BLOC DE TEXTE:

══════════

Parmi ceux-ci, il faut d'abord retenir la prise de conscience des Etats africains en général, et des responsables de l'enseignement en particulier, qui manifestent une volonté de plus en plus ferme d'enraciner l'enseignement dans le milieu et d'en faire un facteur de développement, de prise de conscience politique et culturelle.

Un autre élément important est l'évolution du système éducatif qui, malgré ses insuffisances notoires, permet aujourd'hui aux jeunes Africains d'être formés de la maternelle à l'université sur place en Afrique; je veux dire sans être obligés, à une période cruciale de leur vie (grosso modo entre vingt et trente ans), de s'expatrier comme ce fut le cas naguère pour leurs aînés, faisant ainsi l'économie de certaines perturbations, voire de traumatismes aux conséquences parfois lourdes.

══════════

LISTE DES TÂCHES:
**1.** D'après le passage sur l'enseignement en Afrique, en quoi l'évolution du système éducatif constitue-t-elle un élément important ? Répondez en une à trois phrases.
**2.** Selon le passage sur l'enseignement en Afrique, de quoi les responsables veulent-ils faire de l'enseignement un facteur ? Énumérez tous les éléments cités.
**3.** Recopiez fidèlement le segment du passage sur l'enseignement en Afrique qui va de « Un autre élément » jusqu'à « conséquences parfois lourdes. » inclus.

DONNÉES DISPONIBLES:
══════════

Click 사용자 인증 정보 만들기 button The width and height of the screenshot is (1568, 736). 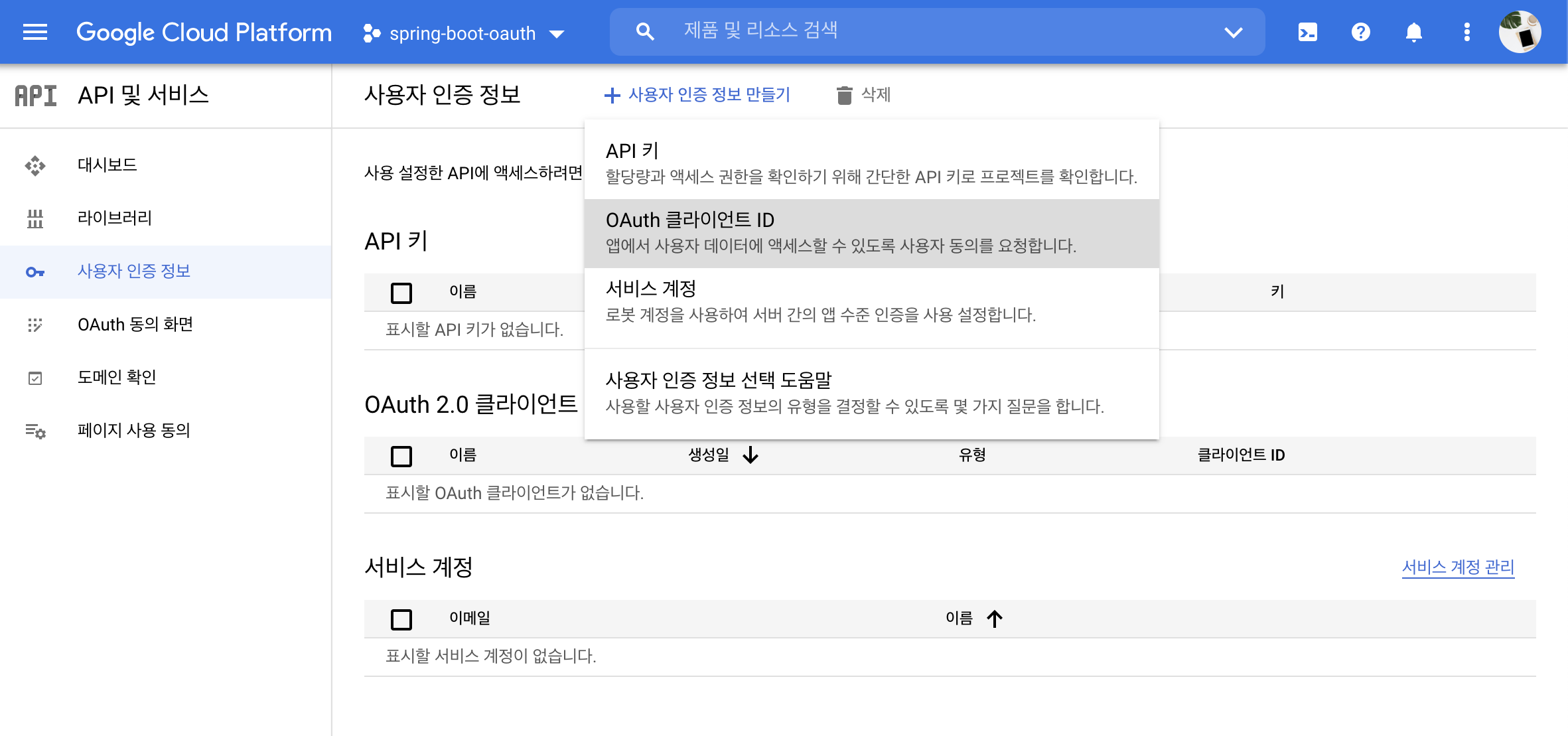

══════════

CORRIGÉ DES EXERCICES:
**1.** Malgré ses insuffisances, le système éducatif permet désormais aux jeunes Africains d'être formés sur place, de la maternelle à l'université. Ils n'ont plus à s'expatrier entre vingt et trente ans environ, comme leurs aînés, et évitent ainsi certaines perturbations, voire des traumatismes aux conséquences parfois lourdes.

**2.**
- le développement
- la prise de conscience politique
- la prise de conscience culturelle

**3.**
Un autre élément important est l'évolution du système éducatif qui, malgré ses insuffisances notoires, permet aujourd'hui aux jeunes Africains d'être formés de la maternelle à l'université sur place en Afrique; je veux dire sans être obligés, à une période cruciale de leur vie (grosso modo entre vingt et trente ans), de s'expatrier comme ce fut le cas naguère pour leurs aînés, faisant ainsi l'économie de certaines perturbations, voire de traumatismes aux conséquences parfois lourdes.